BAMBINA: We are all in one way or another “not your typical Filipino,” whether it’s because we’re outspoken, or that we look white to one degree or another, or that we all lived away from the Philippines for a considerable amount of time and have chosen to return to a country that both fascinates and frustrates us. We’re exploring exactly those very things about being Filipino that can be fascinating and frustrating at the same time. Also, we share the same kind of humor–dark and subversive–and so we laugh a lot together, on and off the podcast.
How do you plan out the episodes? Or do they just come out as you go?
LAURA: There are a few that we knew we wanted to delve into and talk about regularly all the time. Racism, colorism, homophobia, misogyny, rape culture, classism, and religiosity. Others popped up organically. And we totally do requests. Accentism never even occurred to us before our fan requested it (because we tend to judge each other by our accents!). The elections might not have been an episode if it weren’t for a fan asking for it specifically. To us, that means there’s more who want to talk about it.

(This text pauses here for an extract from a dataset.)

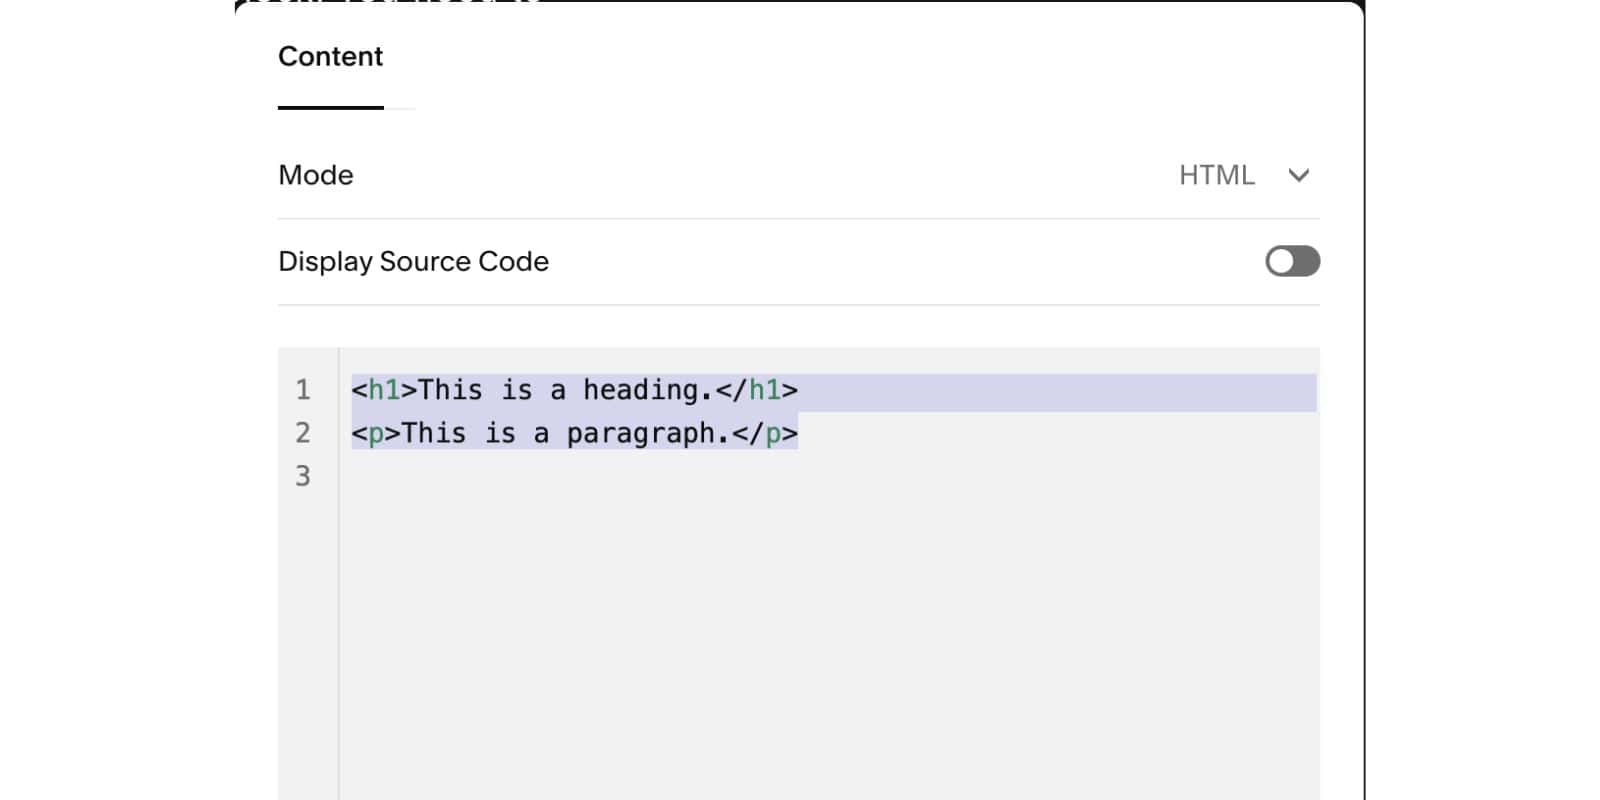Click end of highlighted first code line

click(1050, 392)
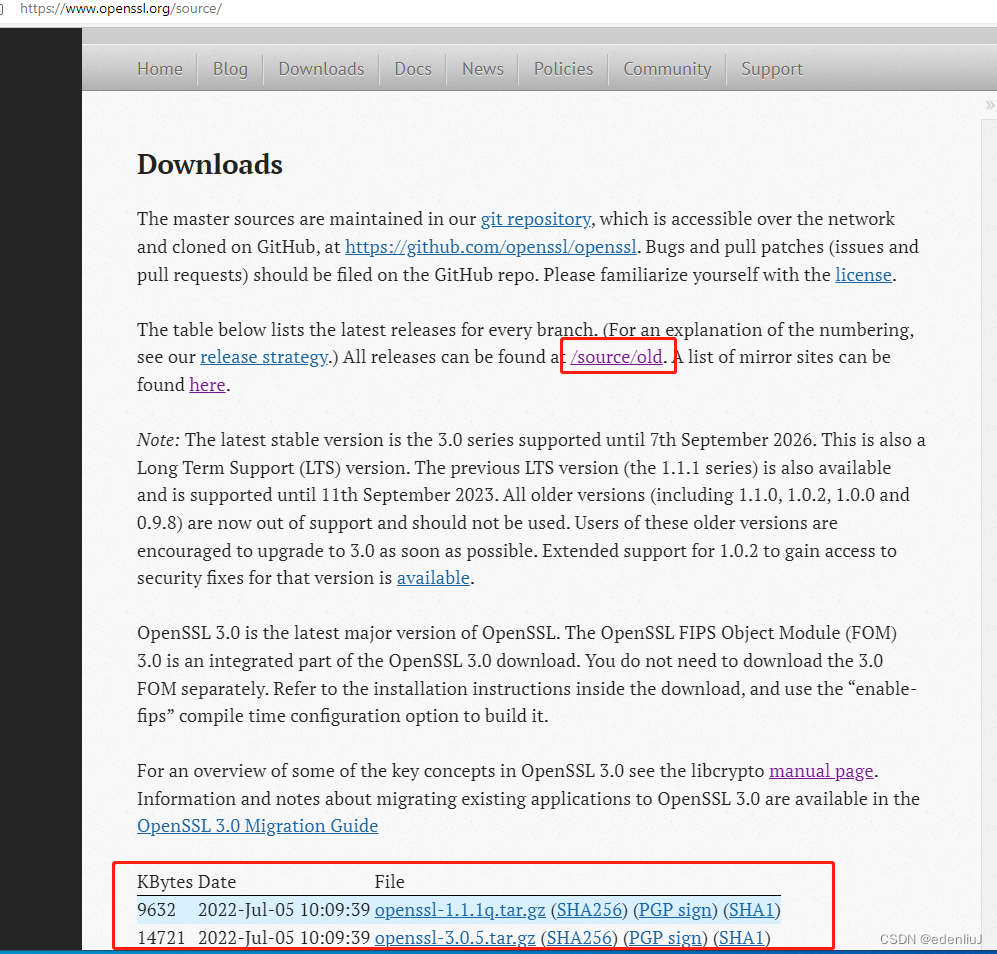The height and width of the screenshot is (954, 997).
Task: Click the mirror sites 'here' link
Action: click(x=207, y=384)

LUIS: Each of us has a set of advocacies or themes that are dear to us. We begin by throwing those into the basket and deciding the serious, the light, the funny, the provocative. Many other episode themes come both from our guest flippers and our audience, that we truly enjoy. This means that the engagement with our listeners is growing and deepening. That makes us very happy as it, in the end, validates what we set out to do.
BAMBINA: As Laura says, we do have core issues we definitely want to tackle, and not all necessarily heavy topics. We like to mix it up, and even if we start out with what might seem a lightweight topic, our guest flippers usually floor us with their unexpected insights, introducing a completely new dimension to the discussion. Like the way Gemma Cruz Araneta brought in the geopolitical implications of beauty pageants.
We try not to exceed an hour and a half, max, and we find that even that is not enough time to “work it, flip it and reverse it”–to quote Missy Elliot. An issue has so many angles that we end up saying we’ll have to do a part two, or three. Our audience is also growing and our listeners have begun suggesting ideas for future episodes, which is just amazing. When you do something like this, you tend to wonder in the beginning if this is just a vanity project framed as a podcast. Judging from the comments we’ve been receiving, we’re thrilled and grateful that we’re able to reach quite a number of people and provoke conversations, as well as laughter.